— What the task asks —
Update all of the entries below by replacing each "icon" with "symbol" and leaving everything else unchanged. Omit the pictures from your answer.

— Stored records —
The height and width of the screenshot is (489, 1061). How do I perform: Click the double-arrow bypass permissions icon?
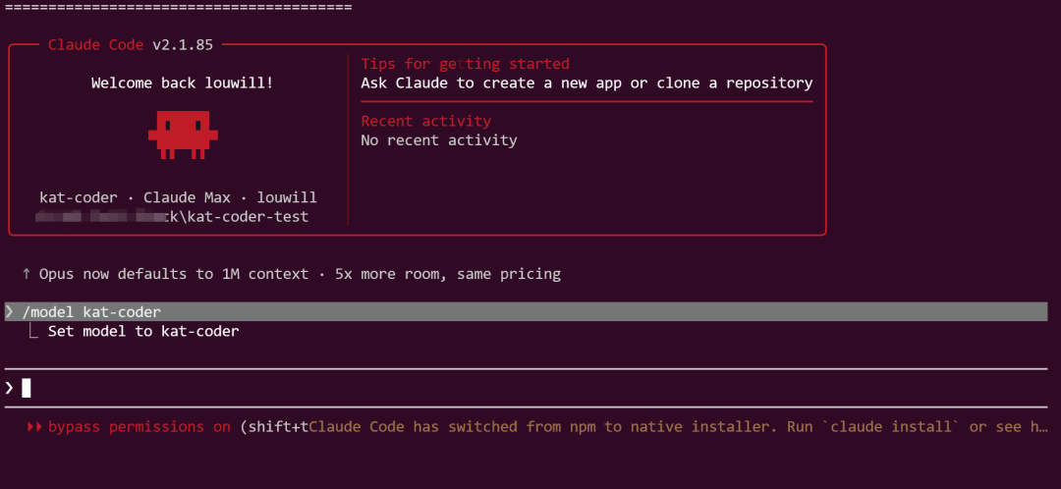pyautogui.click(x=34, y=427)
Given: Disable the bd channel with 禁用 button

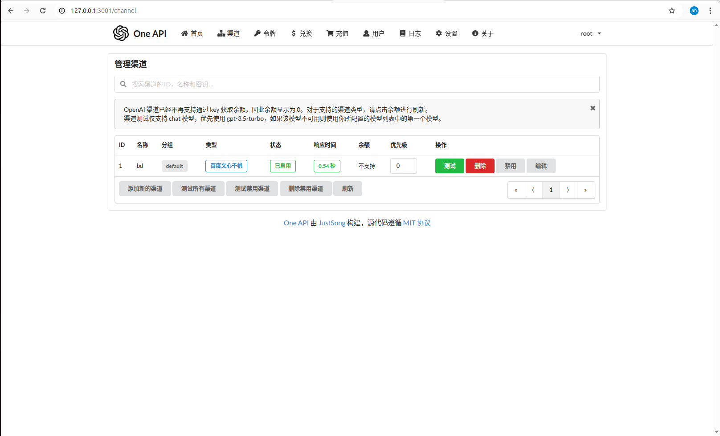Looking at the screenshot, I should [x=510, y=166].
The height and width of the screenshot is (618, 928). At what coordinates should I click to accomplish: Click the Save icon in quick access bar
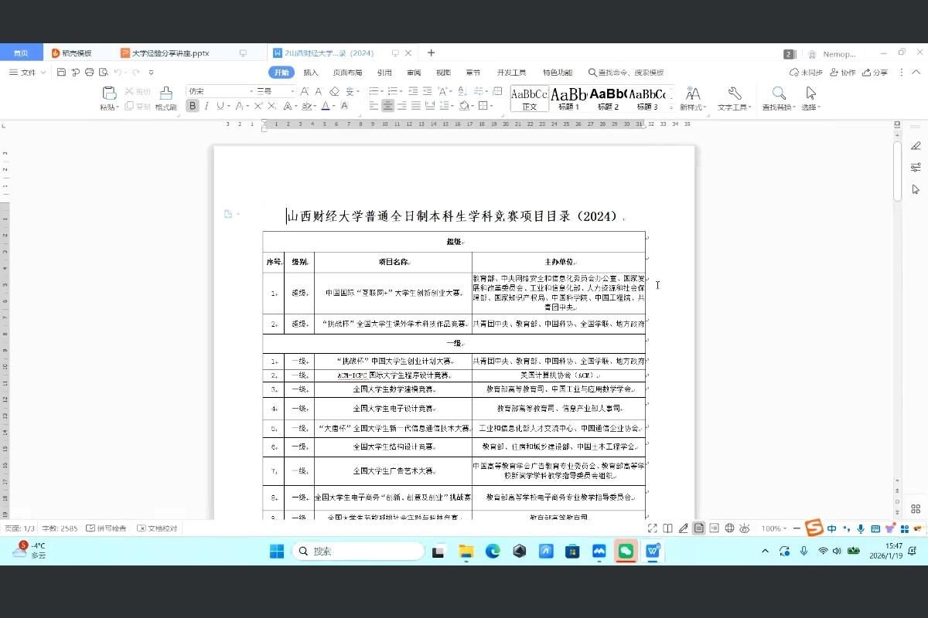coord(62,73)
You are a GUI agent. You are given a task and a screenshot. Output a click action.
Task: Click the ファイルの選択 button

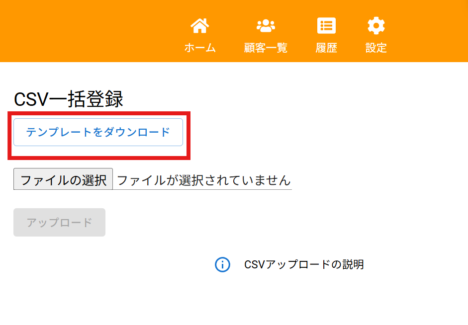(63, 179)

— The result —
The height and width of the screenshot is (489, 1061). How do I perform: Click the double-arrow bypass permissions symbol?
pyautogui.click(x=34, y=427)
Given: Disable the bd channel with 禁用 button

Looking at the screenshot, I should [x=510, y=166].
The height and width of the screenshot is (618, 928). At what coordinates should I click to accomplish: Click the Save symbol in quick access bar
coord(62,73)
You are a GUI agent. You are given a task and a screenshot. Output a click action.
Task: Click the ファイルの選択 button

(63, 179)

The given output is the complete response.